= WORK ORDER =
Beginning at the line that contains "This screenshot has width=286, height=416." and finishing at the line that contains "Image resolution: width=179", output the data below exactly. Include both end lines and no pictures.

= RECORDS FOR THE TASK =
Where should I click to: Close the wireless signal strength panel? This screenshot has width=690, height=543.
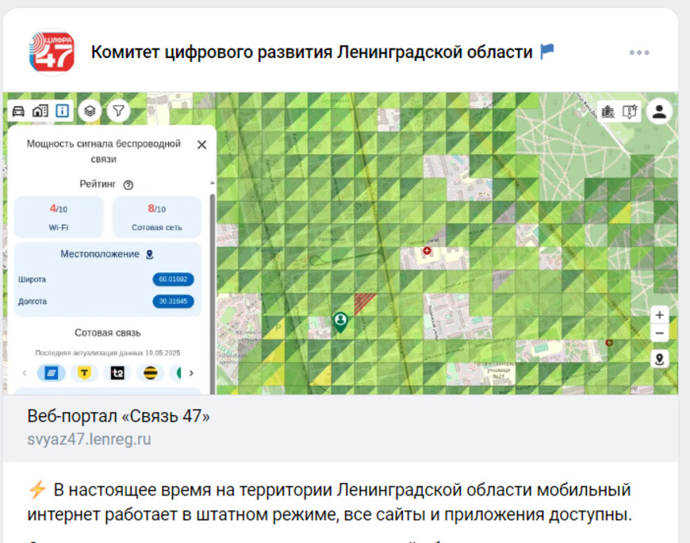[x=201, y=144]
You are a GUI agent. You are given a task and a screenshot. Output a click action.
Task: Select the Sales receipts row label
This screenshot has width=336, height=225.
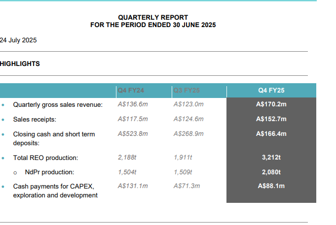(x=35, y=119)
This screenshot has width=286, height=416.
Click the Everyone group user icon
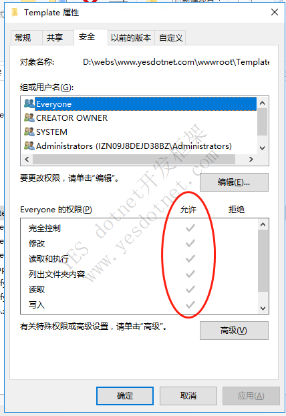tap(29, 103)
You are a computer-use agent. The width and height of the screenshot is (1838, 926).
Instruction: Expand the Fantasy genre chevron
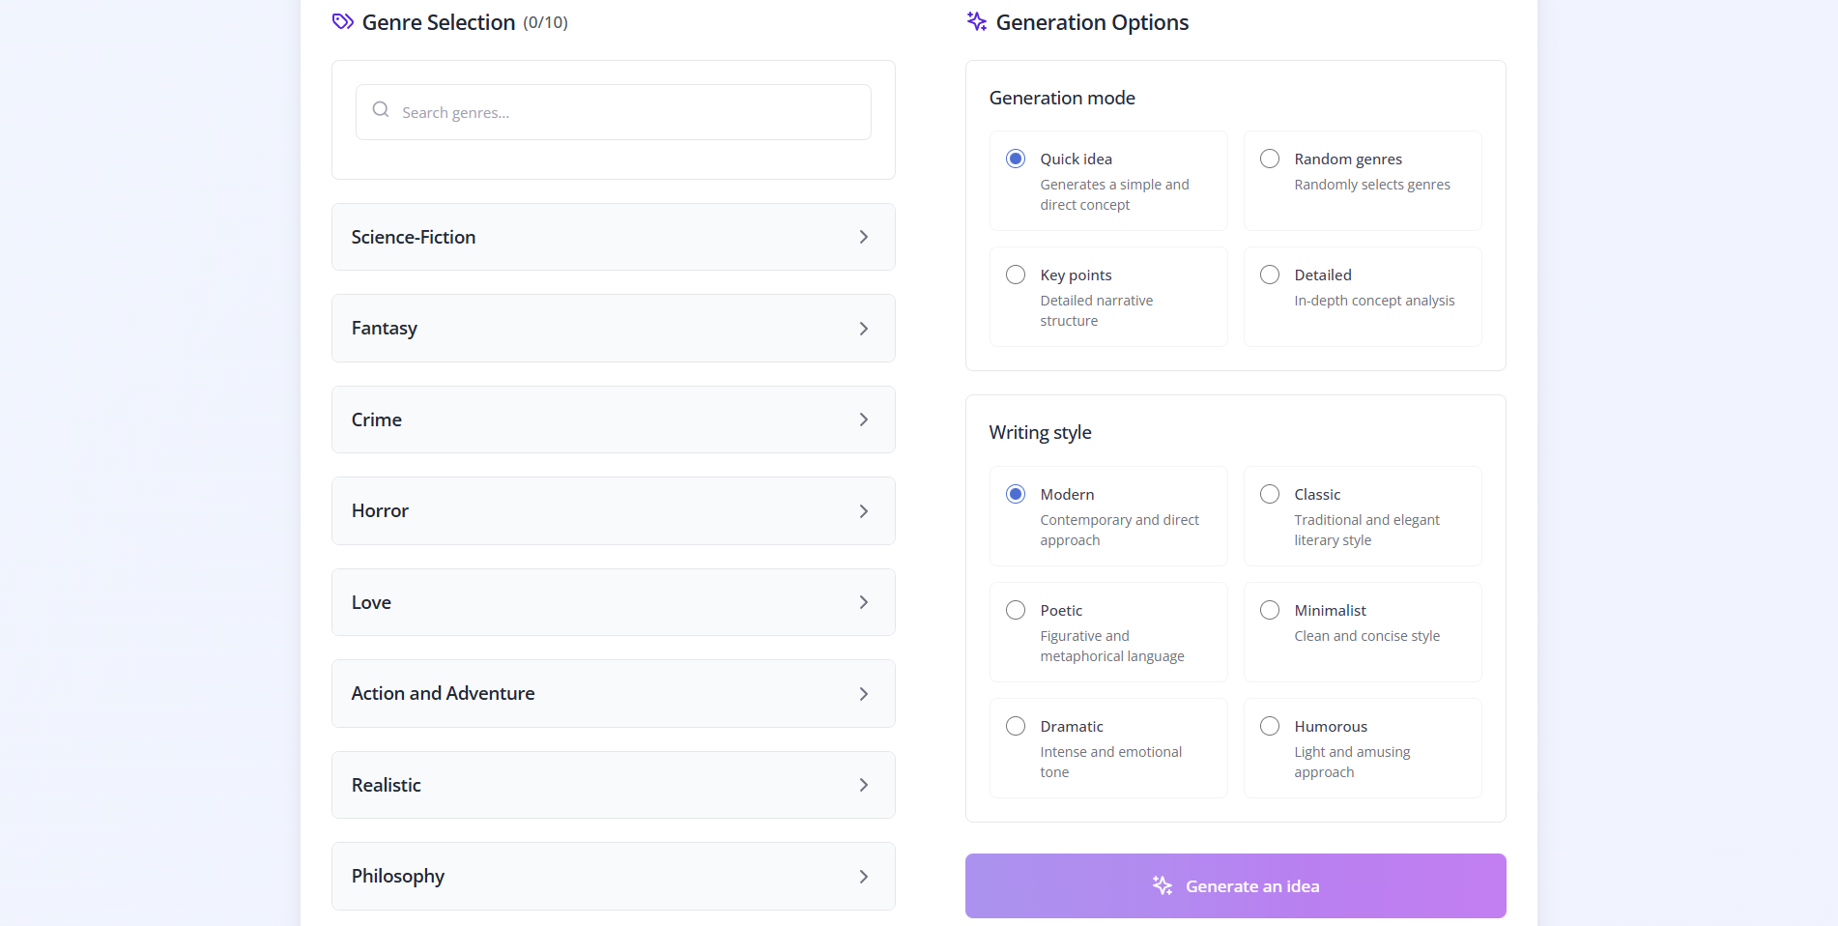(x=863, y=329)
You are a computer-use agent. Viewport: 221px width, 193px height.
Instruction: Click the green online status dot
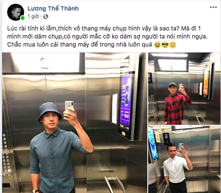[x=22, y=18]
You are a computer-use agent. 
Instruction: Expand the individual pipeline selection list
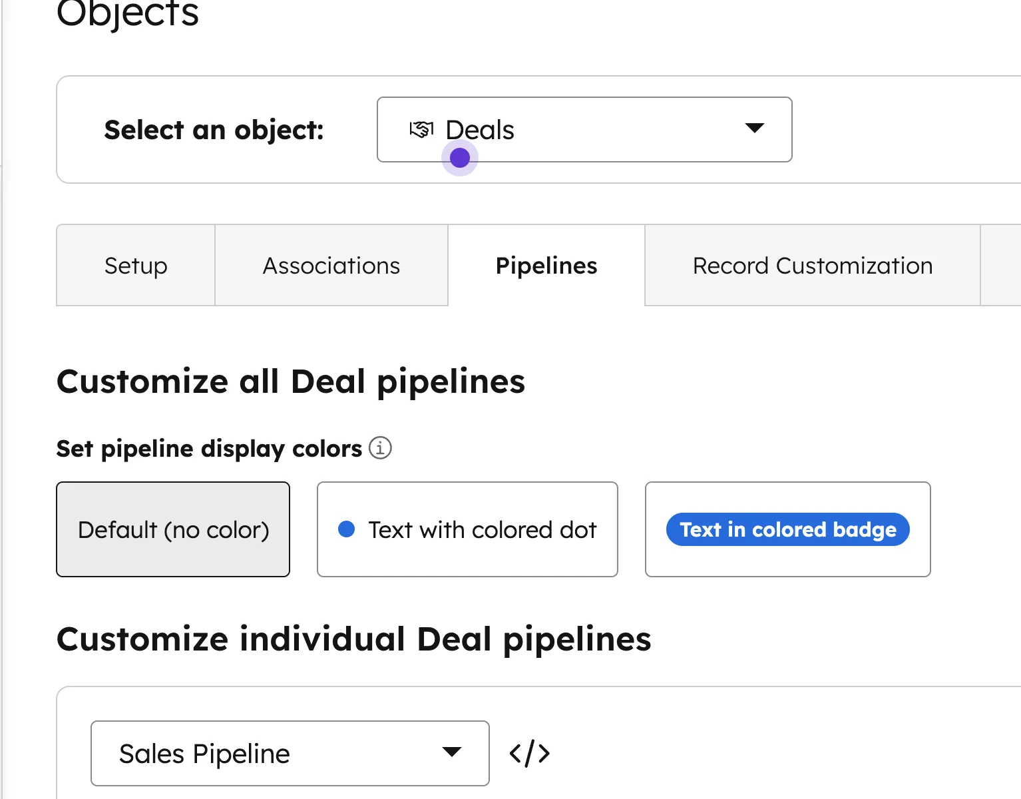tap(290, 753)
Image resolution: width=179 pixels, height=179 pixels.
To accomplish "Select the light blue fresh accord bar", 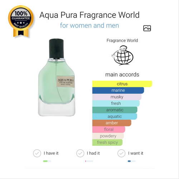I will point(116,103).
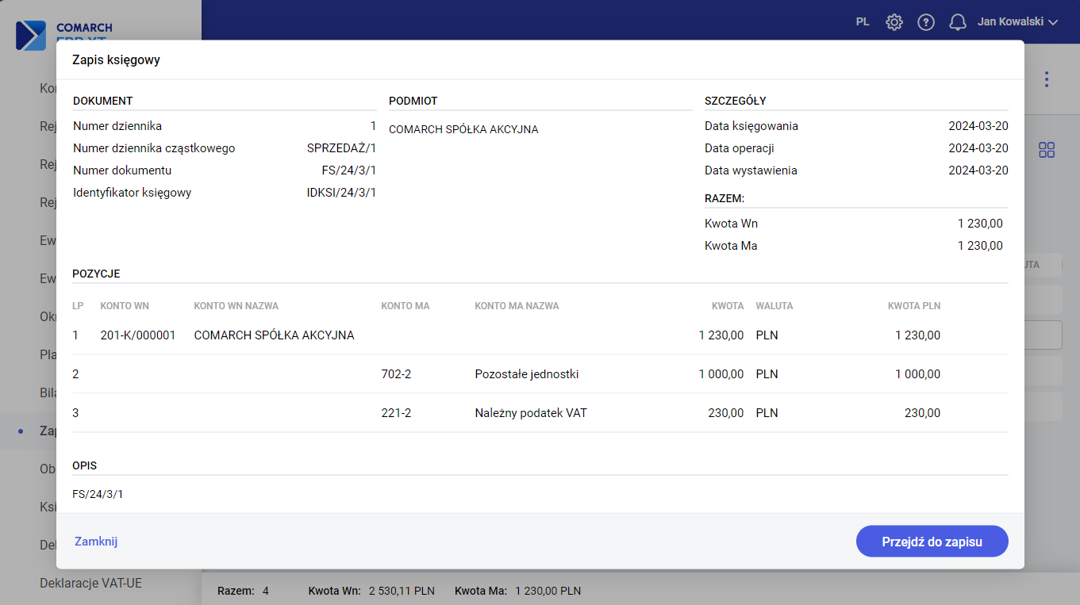This screenshot has width=1080, height=605.
Task: Open the settings gear icon
Action: coord(894,22)
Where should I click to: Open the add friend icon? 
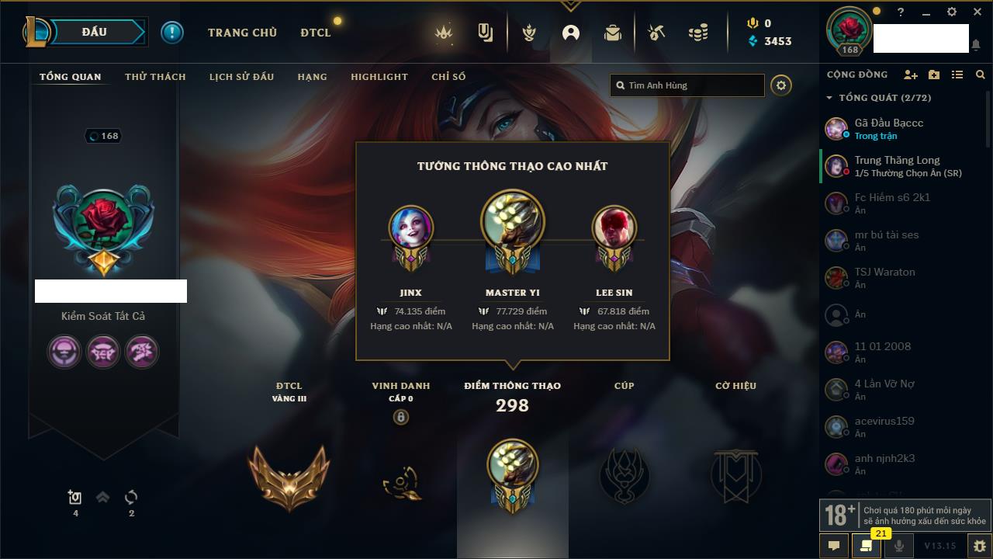tap(911, 75)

= SOLUTION TO THIS EXERCISE =
This screenshot has width=286, height=416.
Click the Everyone group user icon
tap(29, 103)
You are a computer-use agent. The width and height of the screenshot is (1838, 926).
Instruction: Expand the Fantasy genre chevron
(x=863, y=329)
You are a computer-use agent. Viewport: 221px width, 193px height.
Instruction: Click the green online status dot
[x=22, y=18]
You are a computer-use agent. 
Instruction: Expand the individual pipeline selection list
tap(290, 753)
Image resolution: width=179 pixels, height=179 pixels.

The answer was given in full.